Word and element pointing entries
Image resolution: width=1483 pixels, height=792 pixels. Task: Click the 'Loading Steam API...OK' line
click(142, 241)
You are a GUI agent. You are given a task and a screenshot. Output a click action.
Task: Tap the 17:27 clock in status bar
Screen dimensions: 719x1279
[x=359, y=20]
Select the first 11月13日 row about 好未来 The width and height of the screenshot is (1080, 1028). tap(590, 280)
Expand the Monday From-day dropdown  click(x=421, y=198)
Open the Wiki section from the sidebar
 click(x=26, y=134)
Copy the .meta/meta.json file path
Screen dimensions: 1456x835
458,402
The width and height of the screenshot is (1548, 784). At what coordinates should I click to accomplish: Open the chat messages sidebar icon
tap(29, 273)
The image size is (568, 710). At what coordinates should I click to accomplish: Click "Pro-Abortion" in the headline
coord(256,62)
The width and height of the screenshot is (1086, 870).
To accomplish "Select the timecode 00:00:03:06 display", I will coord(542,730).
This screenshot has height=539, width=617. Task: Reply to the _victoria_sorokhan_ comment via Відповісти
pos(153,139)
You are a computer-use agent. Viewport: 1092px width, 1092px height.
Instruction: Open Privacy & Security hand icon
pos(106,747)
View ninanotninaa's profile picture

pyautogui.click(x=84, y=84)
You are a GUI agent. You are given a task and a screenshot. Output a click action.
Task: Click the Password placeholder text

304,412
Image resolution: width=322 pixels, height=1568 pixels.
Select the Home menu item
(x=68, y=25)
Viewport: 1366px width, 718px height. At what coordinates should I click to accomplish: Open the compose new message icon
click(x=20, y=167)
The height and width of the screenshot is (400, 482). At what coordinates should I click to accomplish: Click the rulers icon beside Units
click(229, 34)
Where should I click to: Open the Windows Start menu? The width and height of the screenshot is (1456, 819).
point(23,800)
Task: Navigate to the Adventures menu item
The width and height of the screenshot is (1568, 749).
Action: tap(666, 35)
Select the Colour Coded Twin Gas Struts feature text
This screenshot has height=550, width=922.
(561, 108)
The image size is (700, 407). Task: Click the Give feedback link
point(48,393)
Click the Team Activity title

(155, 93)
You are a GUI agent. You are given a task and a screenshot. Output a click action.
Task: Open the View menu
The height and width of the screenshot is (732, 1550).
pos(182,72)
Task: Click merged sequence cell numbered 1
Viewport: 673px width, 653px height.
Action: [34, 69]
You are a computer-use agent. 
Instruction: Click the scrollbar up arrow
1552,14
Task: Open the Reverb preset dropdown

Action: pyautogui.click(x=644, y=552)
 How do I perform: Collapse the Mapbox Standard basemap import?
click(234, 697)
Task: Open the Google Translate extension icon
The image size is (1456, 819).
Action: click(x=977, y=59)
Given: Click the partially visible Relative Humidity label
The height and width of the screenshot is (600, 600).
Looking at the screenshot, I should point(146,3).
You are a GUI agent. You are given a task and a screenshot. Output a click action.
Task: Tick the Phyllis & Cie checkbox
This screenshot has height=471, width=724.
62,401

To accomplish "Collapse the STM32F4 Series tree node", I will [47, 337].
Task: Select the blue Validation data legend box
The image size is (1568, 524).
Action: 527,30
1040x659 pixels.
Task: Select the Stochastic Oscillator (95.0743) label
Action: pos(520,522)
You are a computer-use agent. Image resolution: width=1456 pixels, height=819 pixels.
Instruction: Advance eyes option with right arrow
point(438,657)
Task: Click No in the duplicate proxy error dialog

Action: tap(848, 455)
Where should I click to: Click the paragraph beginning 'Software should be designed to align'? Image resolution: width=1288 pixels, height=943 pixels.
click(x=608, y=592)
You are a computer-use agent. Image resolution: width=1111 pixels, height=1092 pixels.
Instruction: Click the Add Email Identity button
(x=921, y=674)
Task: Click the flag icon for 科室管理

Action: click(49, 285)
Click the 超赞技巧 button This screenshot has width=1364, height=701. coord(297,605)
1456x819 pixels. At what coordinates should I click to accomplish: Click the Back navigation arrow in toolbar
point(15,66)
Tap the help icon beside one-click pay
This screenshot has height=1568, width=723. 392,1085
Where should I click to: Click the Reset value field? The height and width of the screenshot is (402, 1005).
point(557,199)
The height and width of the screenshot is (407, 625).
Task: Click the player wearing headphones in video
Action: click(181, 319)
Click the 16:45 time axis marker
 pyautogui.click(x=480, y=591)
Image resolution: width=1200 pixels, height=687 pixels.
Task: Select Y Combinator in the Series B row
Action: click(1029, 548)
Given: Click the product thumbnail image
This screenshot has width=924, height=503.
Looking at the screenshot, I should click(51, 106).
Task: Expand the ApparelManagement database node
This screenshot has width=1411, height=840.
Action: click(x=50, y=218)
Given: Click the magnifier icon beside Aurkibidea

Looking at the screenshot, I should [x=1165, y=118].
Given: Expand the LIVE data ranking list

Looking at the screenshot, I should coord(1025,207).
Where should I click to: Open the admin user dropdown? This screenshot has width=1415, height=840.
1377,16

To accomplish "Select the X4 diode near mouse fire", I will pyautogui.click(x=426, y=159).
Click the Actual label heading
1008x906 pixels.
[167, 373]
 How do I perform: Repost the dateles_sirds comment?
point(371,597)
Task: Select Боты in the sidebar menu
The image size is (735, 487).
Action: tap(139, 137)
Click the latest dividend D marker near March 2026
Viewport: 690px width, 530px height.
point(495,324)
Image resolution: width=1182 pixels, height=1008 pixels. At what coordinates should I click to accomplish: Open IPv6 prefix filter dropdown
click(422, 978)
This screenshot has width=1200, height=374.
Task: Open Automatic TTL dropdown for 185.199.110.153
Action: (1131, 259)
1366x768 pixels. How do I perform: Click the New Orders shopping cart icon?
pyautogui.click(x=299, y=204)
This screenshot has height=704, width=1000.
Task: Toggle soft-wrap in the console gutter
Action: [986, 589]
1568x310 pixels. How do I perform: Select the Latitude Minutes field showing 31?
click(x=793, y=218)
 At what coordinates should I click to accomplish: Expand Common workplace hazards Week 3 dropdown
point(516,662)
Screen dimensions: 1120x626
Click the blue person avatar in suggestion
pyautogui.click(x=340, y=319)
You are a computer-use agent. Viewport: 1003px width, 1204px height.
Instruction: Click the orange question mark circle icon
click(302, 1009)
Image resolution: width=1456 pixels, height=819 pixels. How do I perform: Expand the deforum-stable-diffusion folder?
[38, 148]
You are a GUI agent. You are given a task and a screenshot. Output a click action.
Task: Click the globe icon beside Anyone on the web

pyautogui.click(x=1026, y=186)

▶ **Work required**: Swap "Instruction" for "Goal" everywhere in the data above and write all of it out again, leaving everything else the same.

▶ **Expected answer**:
Image resolution: width=1483 pixels, height=792 pixels. Task: Click the 'Loading Steam API...OK' line
click(142, 241)
You are a GUI agent. You are given a task and a screenshot. Output a click action.
Task: Tap the 17:27 clock in status bar
Screen dimensions: 719x1279
[x=359, y=20]
Select the first 11月13日 row about 好未来 The width and height of the screenshot is (1080, 1028). tap(590, 280)
Expand the Monday From-day dropdown  click(x=421, y=198)
Open the Wiki section from the sidebar
 click(x=26, y=134)
Copy the .meta/meta.json file path
Screen dimensions: 1456x835
458,402
The width and height of the screenshot is (1548, 784). At what coordinates should I click to accomplish: Open the chat messages sidebar icon
tap(29, 273)
The image size is (568, 710). At what coordinates should I click to accomplish: Click "Pro-Abortion" in the headline
coord(256,62)
The width and height of the screenshot is (1086, 870).
To accomplish "Select the timecode 00:00:03:06 display", I will coord(542,730).
This screenshot has height=539, width=617. Task: Reply to the _victoria_sorokhan_ comment via Відповісти
pos(153,139)
You are a computer-use agent. Viewport: 1092px width, 1092px height.
Goal: Open Privacy & Security hand icon
pos(106,747)
View ninanotninaa's profile picture

pyautogui.click(x=84, y=84)
You are a GUI agent. You are given a task and a screenshot. Output a click action.
Task: Click the Password placeholder text

304,412
Image resolution: width=322 pixels, height=1568 pixels.
Select the Home menu item
(x=68, y=25)
Viewport: 1366px width, 718px height. At what coordinates should I click to accomplish: Open the compose new message icon
click(x=20, y=167)
The height and width of the screenshot is (400, 482). At what coordinates should I click to accomplish: Click the rulers icon beside Units
click(229, 34)
Where should I click to: Open the Windows Start menu? The width and height of the screenshot is (1456, 819).
point(23,800)
Task: Navigate to the Adventures menu item
The width and height of the screenshot is (1568, 749).
Action: tap(666, 35)
Select the Colour Coded Twin Gas Struts feature text
This screenshot has height=550, width=922.
(561, 108)
The image size is (700, 407). Task: Click the Give feedback link
point(48,393)
Click the Team Activity title

(155, 93)
You are a GUI agent. You are given a task and a screenshot. Output a click action.
Task: Open the View menu
The height and width of the screenshot is (732, 1550).
pos(182,72)
Task: Click merged sequence cell numbered 1
Viewport: 673px width, 653px height.
Action: [34, 69]
You are a computer-use agent. 
Goal: Click the scrollbar up arrow
1552,14
Task: Open the Reverb preset dropdown

Action: pyautogui.click(x=644, y=552)
 How do I perform: Collapse the Mapbox Standard basemap import?
click(234, 697)
Task: Open the Google Translate extension icon
The image size is (1456, 819).
Action: click(x=977, y=59)
Given: Click the partially visible Relative Humidity label
The height and width of the screenshot is (600, 600).
Looking at the screenshot, I should point(146,3).
You are a GUI agent. You are given a task and a screenshot. Output a click action.
Task: Tick the Phyllis & Cie checkbox
This screenshot has height=471, width=724.
62,401

To accomplish "Collapse the STM32F4 Series tree node", I will [47, 337].
Task: Select the blue Validation data legend box
The image size is (1568, 524).
Action: 527,30
1040x659 pixels.
Task: Select the Stochastic Oscillator (95.0743) label
Action: pos(520,522)
You are a computer-use agent. Image resolution: width=1456 pixels, height=819 pixels.
Goal: Advance eyes option with right arrow
point(438,657)
Task: Click No in the duplicate proxy error dialog

Action: tap(848, 455)
Where should I click to: Click the paragraph beginning 'Software should be designed to align'? Image resolution: width=1288 pixels, height=943 pixels.
click(x=608, y=592)
You are a computer-use agent. Image resolution: width=1111 pixels, height=1092 pixels.
Goal: Click the Add Email Identity button
(x=921, y=674)
Task: Click the flag icon for 科室管理

Action: click(49, 285)
Click the 超赞技巧 button This screenshot has width=1364, height=701. coord(297,605)
1456x819 pixels. At what coordinates should I click to accomplish: Click the Back navigation arrow in toolbar
point(15,66)
Tap the help icon beside one-click pay
This screenshot has height=1568, width=723. 392,1085
Where should I click to: Click the Reset value field? The height and width of the screenshot is (402, 1005).
point(557,199)
The height and width of the screenshot is (407, 625).
Task: Click the player wearing headphones in video
Action: click(181, 319)
Click the 16:45 time axis marker
 pyautogui.click(x=480, y=591)
Image resolution: width=1200 pixels, height=687 pixels.
Task: Select Y Combinator in the Series B row
Action: click(1029, 548)
Given: Click the product thumbnail image
This screenshot has width=924, height=503.
Looking at the screenshot, I should click(51, 106).
Task: Expand the ApparelManagement database node
This screenshot has width=1411, height=840.
Action: click(x=50, y=218)
Given: Click the magnifier icon beside Aurkibidea

Looking at the screenshot, I should [x=1165, y=118].
Given: Expand the LIVE data ranking list

Looking at the screenshot, I should coord(1025,207).
Where should I click to: Open the admin user dropdown? This screenshot has width=1415, height=840.
1377,16

To accomplish "Select the X4 diode near mouse fire", I will pyautogui.click(x=426, y=159).
Click the Actual label heading
1008x906 pixels.
[167, 373]
 How do I perform: Repost the dateles_sirds comment?
point(371,597)
Task: Select Боты in the sidebar menu
The image size is (735, 487).
Action: tap(139, 137)
Click the latest dividend D marker near March 2026
Viewport: 690px width, 530px height.
point(495,324)
Image resolution: width=1182 pixels, height=1008 pixels. At what coordinates should I click to accomplish: Open IPv6 prefix filter dropdown
click(422, 978)
This screenshot has width=1200, height=374.
Task: Open Automatic TTL dropdown for 185.199.110.153
Action: (1131, 259)
1366x768 pixels. How do I perform: Click the New Orders shopping cart icon?
pyautogui.click(x=299, y=204)
This screenshot has height=704, width=1000.
Task: Toggle soft-wrap in the console gutter
Action: [986, 589]
1568x310 pixels. How do I perform: Select the Latitude Minutes field showing 31?
click(x=793, y=218)
 At what coordinates should I click to accomplish: Expand Common workplace hazards Week 3 dropdown
point(516,662)
Screen dimensions: 1120x626
Click the blue person avatar in suggestion
pyautogui.click(x=340, y=319)
You are a computer-use agent. Viewport: 1003px width, 1204px height.
Goal: Click the orange question mark circle icon
click(302, 1009)
Image resolution: width=1456 pixels, height=819 pixels. How do I perform: Expand the deforum-stable-diffusion folder?
[38, 148]
You are a GUI agent. You are given a task and a screenshot. Output a click action.
Task: Click the globe icon beside Anyone on the web

pyautogui.click(x=1026, y=186)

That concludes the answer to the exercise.